Exercise materials:
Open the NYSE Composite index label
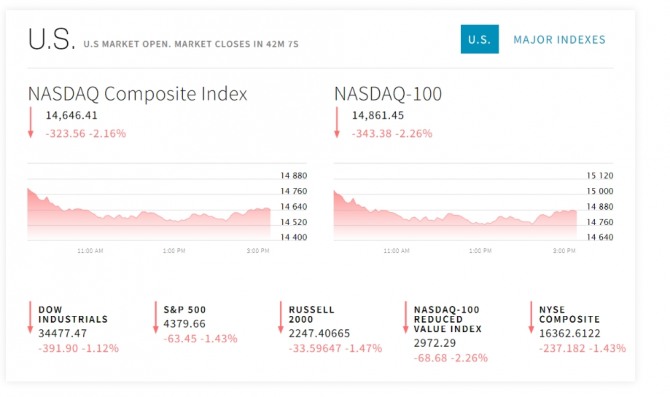This screenshot has width=670, height=397. (569, 315)
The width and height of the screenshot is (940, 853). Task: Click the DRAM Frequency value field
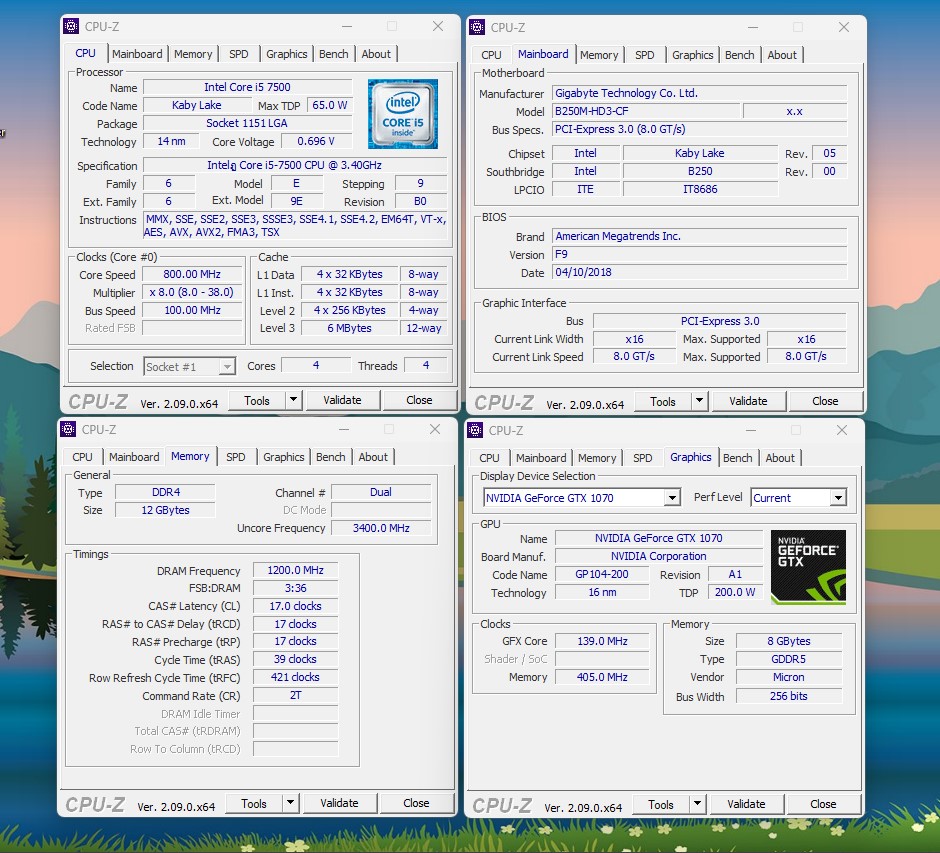point(295,570)
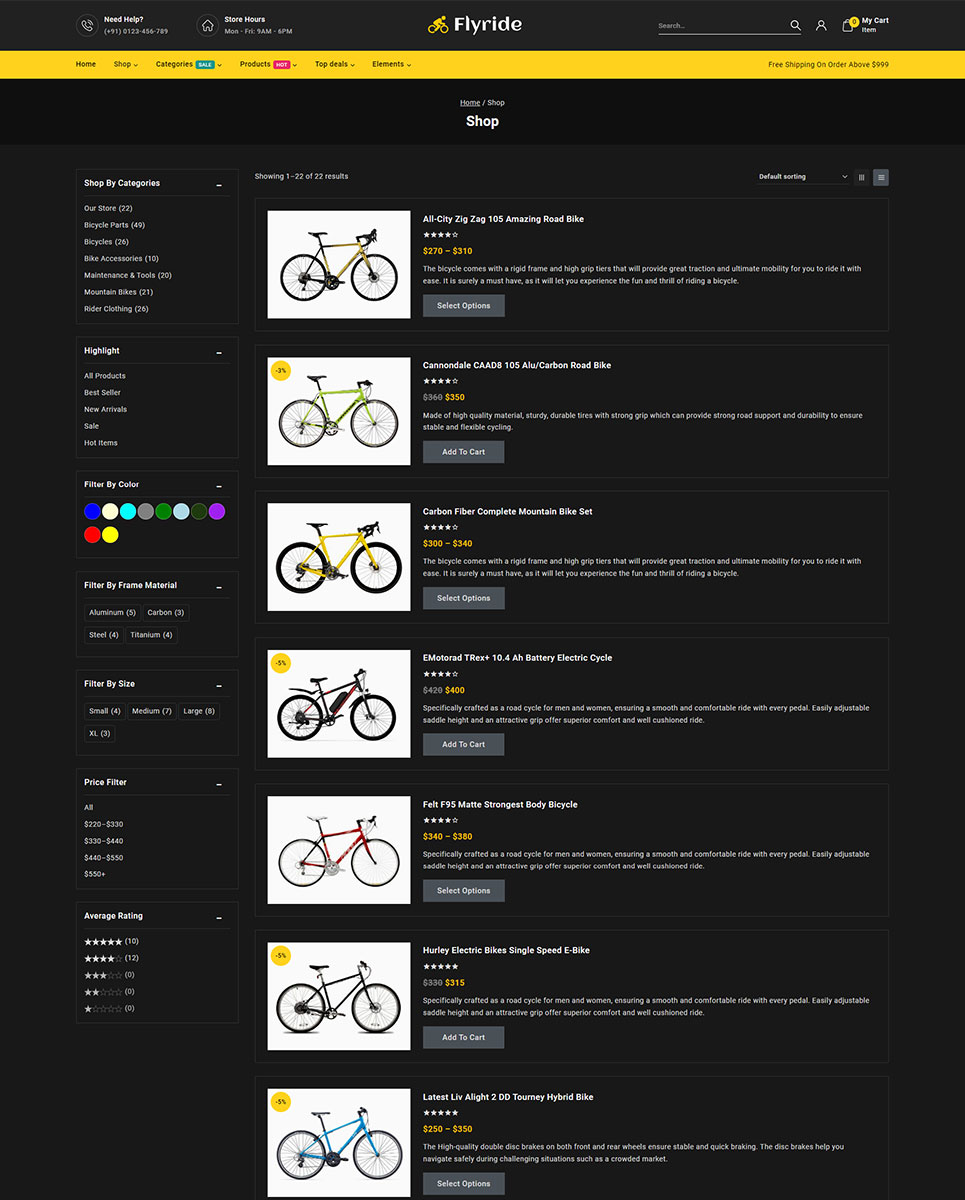Pick the purple color swatch
Image resolution: width=965 pixels, height=1200 pixels.
click(x=217, y=511)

Work item: Drop the pictures and give every line above again exactly.

Answer to this problem:
Open the NYSE Composite index label
This screenshot has width=670, height=397. (569, 315)
The width and height of the screenshot is (940, 853). Task: Click the DRAM Frequency value field
point(295,570)
Pick the purple color swatch
Image resolution: width=965 pixels, height=1200 pixels.
click(x=217, y=511)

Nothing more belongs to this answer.